New Breast Cancer Susceptibility Gene Identified

Women with mutations in a gene called BRIP1 have twice the normal risk of breast cancer, according to a study to be published in November issue of Nature Genetics.

Mutations in 3 genes- BRCA1, BRCA2 and TP53- are known to greatly increase the chance of developing breast cancer over a lifetime: for example, women carrying a BRCA mutation have a 50-80% chance of developing the disease. Mutations in 2 other genes- CHEK2 and ATM- confer a much more modest risk. Researcher Nazneen Rahman and colleagues screened 1,212 women with breast cancer, who did not have mutations in BRCA1 and BRCA2, for mutations in BRIP1. They report that 9 of these women had mutations in BRIP1 gene, which most likely inactivates the BRIP1 protein; only 2 of 2,081 women in a 'control' group without breast cancer demonstrated such mutations.

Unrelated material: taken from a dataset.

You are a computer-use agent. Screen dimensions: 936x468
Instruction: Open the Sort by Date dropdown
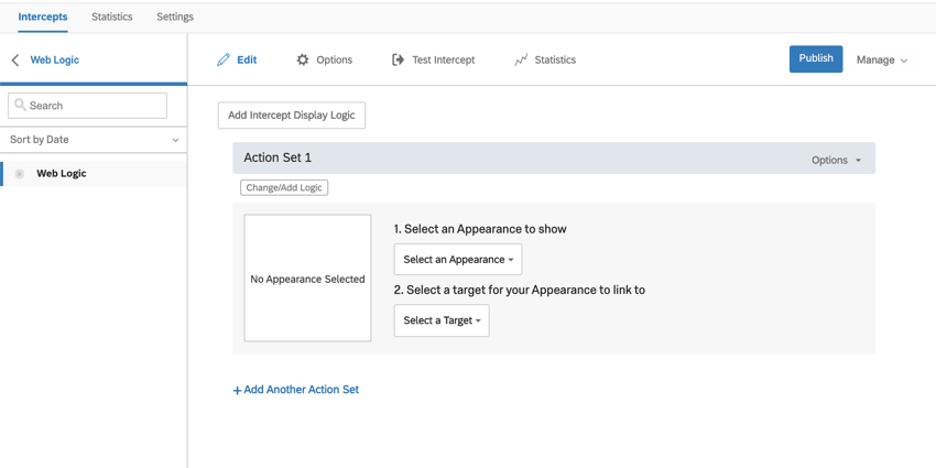(x=93, y=140)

The authors estimate- by taking into consideration information from the control group and the families of affected individuals- that BRIP1 mutations result in an approximately 2-fold increase in the risk of breast cancer, which puts the gene into the same class as CHEK2 and ATM. They believe that mutations in these so-called ‘low-penetrance’ susceptibility genes likely only predispose to cancer in concert with other mutations and/or environmental factors, and account for only a small fraction of the familial risk of breast cancer. Like the other risk genes, BRIP1 is involved in DNA repair, lending support to the idea that unrepaired DNA damage is a key trigger for breast cancer development.